Brutti e cattivi, quando il troppo non stroppia
Presentato nella sezione Orizzonti alla Mostra Internazionale del Cinema di Venezia 2017, Brutti e cattivi, opera prima diretta da Cosimo Gomez e scritta in collaborazione con Luca Infascelli, racconta le peripezie di quattro balordi, ognuno dei quali affetto da una ‘disabilità’, che organizzano una rapina alle poste per prendersi una rivalsa sulle sfortune che fin dalla nascita la vita ha loro riservato. Trama dunque poco originale, verrebbe subito da pensare, e in effetti la storia non narra nulla che non sia già stato detto sul grande schermo, eppure… Eppure il film, malgrado alcuni limiti, appare come una boccata d’aria fresca nel clima asfittico del cinema italiano. Sì, perché l’uso e l’abuso del cattivo gusto, del socialmente scorretto e dell’oscenità di linguaggio, e la totale assenza di pietismo verso l’universo dei ‘freaks’ rendono il lavoro di Gomez interessante, innovativo e del tutto spiazzante.
I personaggi creati dal regista appaiono brutti, cattivi, violenti, scurrili, eccessivi, cialtroni, bugiardi, viscidi e disgustosi, ma soprattutto divertenti, eccoli: il Papero (uno strepitoso Claudio Santamaria dotato per l'occasione di un orrido riporto), ex fenomeno da baraccone circense poiché nato privo di gambe, che vive di piccoli espedienti; la Ballerina senza braccia (un’ottima Sara Serraiocco abilissima nello svolgere qualsiasi azione con le sole dita dei piedi), fidanzata del Papero, amante del sesso, e interprete di lingua cinese; il Merda (Marco D’amore che, svestiti i panni del gelido Ciro di Gomorra, regala al pubblico grasse risate), con i neuroni cerebrali spappolati per il consumo di droga a go go; Plissé il nano (il talmente credibile Simone Martucci che non si fatica a immaginarlo per le vie di Roma a compiere rapine), rapper ed esperto scassinatore nonostante sia un mezzo genio nel campo ingegneristico. In poche parole la feccia dell’umanità racchiusa in un gruppetto di ‘handicappati’ che si muove negli stretti confini di una squallida e degradata periferia romana. In questo mix di commedia e noir dai colori saturi e dalla forse eccessiva presenza della computer grafica, a volte non troppo ben riuscita, lo sguardo del filmmaker sui protagonisti rappresenta il vero punto di forza: il copyright della cattiveria è di tutti, anche dei cosiddetti ‘diversamente abili’, è questa la vera uguaglianza.

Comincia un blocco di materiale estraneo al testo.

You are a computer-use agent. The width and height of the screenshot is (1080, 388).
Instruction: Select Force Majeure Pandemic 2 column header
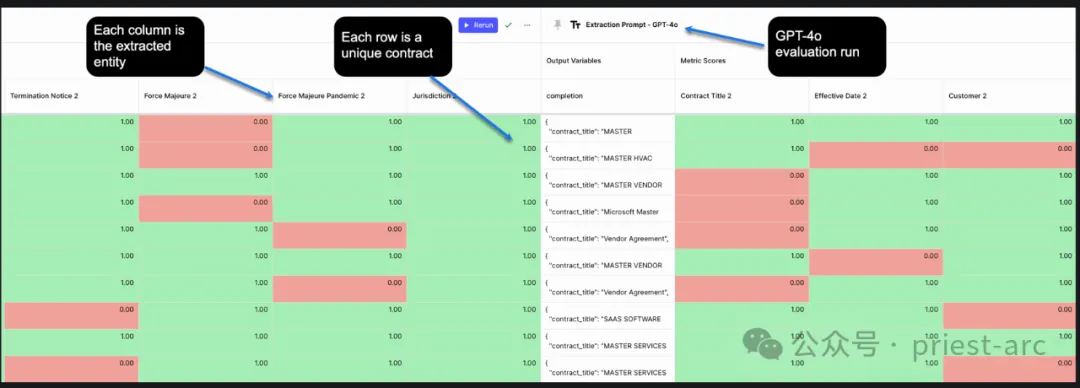pos(322,96)
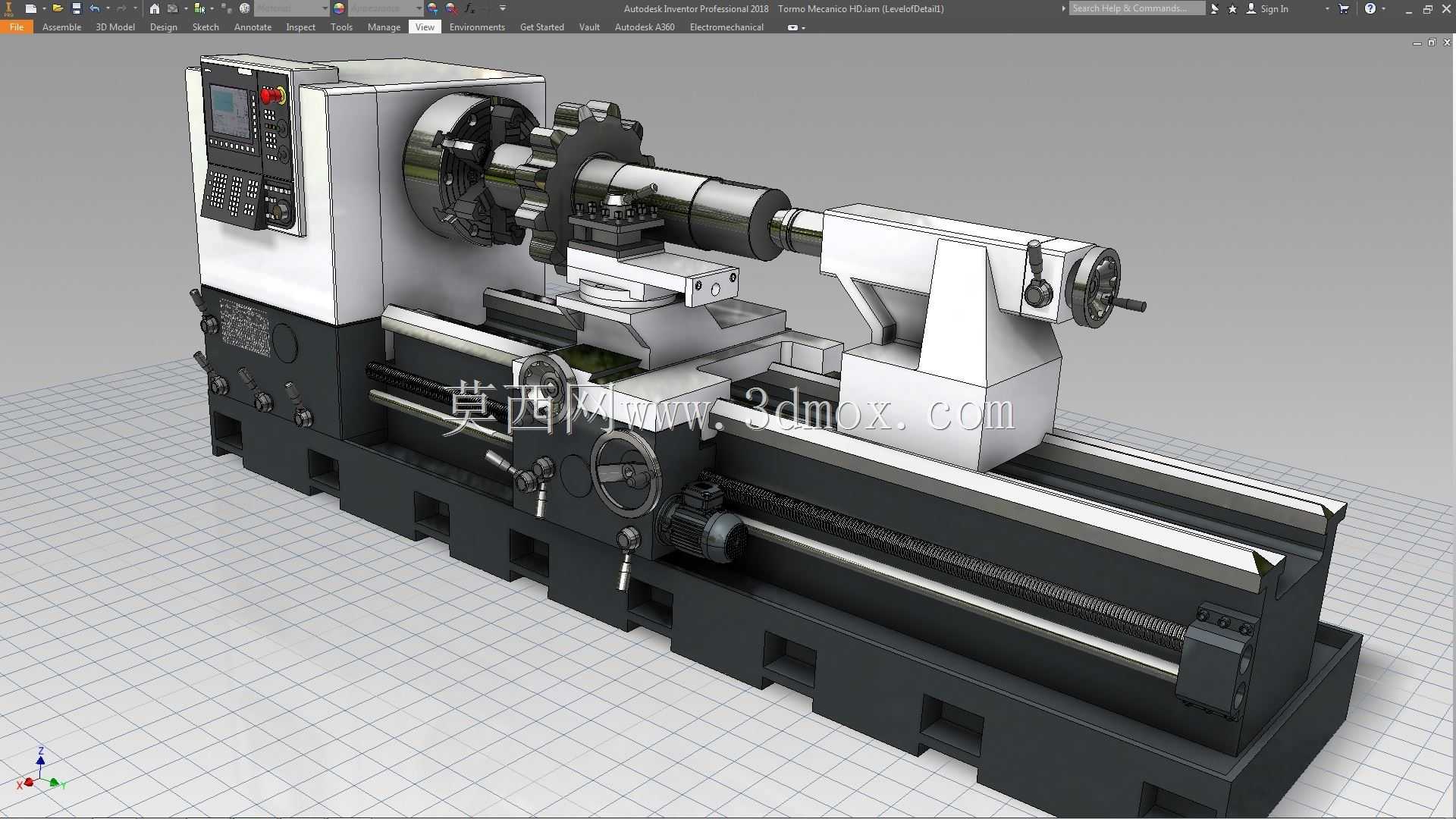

Ispirato visivamente ai lungometraggi di Quentin Tarantino o a quelli di Guy Ritchie - anche se i richiami cinematografici riportano lo spettatore al Brutti Sporchi e Cattivi di Ettore Scola, o a Freaks, il capolavoro di Tod Browning del 1932 - l’opera del coraggioso Gomez è volutamente sopra le righe, spietata e iper-trash: una girandola di sangue e volgarità agli ordini di un nuovo modo nostrano di fare cinema che di sicuro alimenterà molte discussioni. E' comunque un peccato che tra la prima e la seconda metà del film vi sia un netto disequilibrio, e che il non aver mantenuto l’intelligente cinismo fino alle ultime battute faccia trasparire da parte dell'autore un certo timore.
Brutti e cattivi è un inno contro la commiserazione e il dannoso pietismo con cui i ‘disabili’ vengono spesso trattati, e perché questo venga capito è talvolta necessario alzare purtroppo la voce: Gomez l'ha alzata, eccome se l'ha alzata!